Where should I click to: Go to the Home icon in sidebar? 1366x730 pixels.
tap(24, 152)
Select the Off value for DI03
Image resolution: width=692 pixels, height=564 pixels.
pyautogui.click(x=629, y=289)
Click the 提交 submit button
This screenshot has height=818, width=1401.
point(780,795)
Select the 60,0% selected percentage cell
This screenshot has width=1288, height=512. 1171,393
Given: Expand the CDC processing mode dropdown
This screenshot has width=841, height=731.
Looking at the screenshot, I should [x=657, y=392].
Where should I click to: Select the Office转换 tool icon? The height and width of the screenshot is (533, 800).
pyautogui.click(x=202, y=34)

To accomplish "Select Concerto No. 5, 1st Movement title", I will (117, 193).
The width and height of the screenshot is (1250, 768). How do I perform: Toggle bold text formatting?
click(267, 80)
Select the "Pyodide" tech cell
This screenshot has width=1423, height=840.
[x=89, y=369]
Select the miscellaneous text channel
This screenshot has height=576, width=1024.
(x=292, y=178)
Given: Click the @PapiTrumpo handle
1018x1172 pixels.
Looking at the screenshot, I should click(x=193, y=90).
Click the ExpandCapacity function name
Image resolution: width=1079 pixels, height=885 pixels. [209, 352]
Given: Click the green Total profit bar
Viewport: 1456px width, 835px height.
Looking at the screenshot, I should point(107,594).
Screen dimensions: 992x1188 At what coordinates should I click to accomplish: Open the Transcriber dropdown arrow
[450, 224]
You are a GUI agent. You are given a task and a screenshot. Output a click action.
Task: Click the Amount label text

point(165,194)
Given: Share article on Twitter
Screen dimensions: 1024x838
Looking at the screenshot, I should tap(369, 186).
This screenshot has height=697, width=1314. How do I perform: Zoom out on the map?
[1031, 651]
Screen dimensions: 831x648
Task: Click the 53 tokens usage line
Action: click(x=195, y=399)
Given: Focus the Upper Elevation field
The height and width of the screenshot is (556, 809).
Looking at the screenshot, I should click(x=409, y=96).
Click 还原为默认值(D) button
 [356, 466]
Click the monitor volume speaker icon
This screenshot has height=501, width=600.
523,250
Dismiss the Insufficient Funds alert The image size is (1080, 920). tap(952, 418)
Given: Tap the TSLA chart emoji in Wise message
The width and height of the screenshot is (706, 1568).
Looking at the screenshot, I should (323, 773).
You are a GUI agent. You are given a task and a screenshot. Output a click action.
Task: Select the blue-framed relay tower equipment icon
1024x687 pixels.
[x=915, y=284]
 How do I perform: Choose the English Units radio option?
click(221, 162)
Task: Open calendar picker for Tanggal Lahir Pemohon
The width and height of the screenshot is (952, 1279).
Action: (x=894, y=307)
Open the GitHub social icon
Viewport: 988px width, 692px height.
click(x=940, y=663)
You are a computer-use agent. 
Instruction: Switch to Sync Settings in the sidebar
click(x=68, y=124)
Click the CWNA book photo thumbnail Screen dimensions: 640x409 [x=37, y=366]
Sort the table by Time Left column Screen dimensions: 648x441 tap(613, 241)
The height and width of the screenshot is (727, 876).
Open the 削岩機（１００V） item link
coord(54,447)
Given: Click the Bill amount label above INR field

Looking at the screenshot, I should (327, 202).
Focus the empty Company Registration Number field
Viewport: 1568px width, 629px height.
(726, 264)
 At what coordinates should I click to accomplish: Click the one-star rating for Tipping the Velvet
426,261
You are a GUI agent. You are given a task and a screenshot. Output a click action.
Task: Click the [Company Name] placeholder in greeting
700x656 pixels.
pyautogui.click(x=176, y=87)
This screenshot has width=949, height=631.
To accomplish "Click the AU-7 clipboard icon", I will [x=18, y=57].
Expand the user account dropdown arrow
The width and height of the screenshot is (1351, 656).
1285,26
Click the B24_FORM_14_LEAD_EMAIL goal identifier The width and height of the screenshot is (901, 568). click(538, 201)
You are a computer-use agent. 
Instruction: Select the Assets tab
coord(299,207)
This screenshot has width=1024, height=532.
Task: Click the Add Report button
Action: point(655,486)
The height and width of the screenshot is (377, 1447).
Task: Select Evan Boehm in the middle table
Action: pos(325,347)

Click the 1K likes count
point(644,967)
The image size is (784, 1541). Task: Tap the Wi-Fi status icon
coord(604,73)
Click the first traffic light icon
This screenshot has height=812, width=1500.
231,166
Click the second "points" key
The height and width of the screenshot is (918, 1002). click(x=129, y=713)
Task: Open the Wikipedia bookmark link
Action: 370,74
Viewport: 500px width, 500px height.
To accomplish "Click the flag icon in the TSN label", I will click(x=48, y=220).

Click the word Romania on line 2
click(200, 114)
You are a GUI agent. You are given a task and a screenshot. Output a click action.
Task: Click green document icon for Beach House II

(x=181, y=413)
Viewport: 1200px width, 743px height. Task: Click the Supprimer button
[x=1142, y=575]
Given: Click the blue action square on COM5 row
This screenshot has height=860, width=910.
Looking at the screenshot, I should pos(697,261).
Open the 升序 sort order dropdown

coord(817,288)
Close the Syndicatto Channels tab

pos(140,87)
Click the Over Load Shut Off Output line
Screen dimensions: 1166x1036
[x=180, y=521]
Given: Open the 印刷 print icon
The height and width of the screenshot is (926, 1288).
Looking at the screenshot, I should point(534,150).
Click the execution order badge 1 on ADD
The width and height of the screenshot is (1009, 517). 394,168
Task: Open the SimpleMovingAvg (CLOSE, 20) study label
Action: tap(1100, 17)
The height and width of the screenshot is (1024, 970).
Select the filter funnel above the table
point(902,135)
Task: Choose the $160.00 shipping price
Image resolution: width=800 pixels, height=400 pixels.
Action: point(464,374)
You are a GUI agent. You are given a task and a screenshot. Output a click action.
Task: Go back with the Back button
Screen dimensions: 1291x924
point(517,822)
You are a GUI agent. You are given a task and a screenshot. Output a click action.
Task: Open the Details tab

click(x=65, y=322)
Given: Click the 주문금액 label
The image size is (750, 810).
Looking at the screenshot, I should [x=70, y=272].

-- -- --

## Task
Tally up how many lines in the records contain the string "blue". Answer with that figure only.

## Your solution
2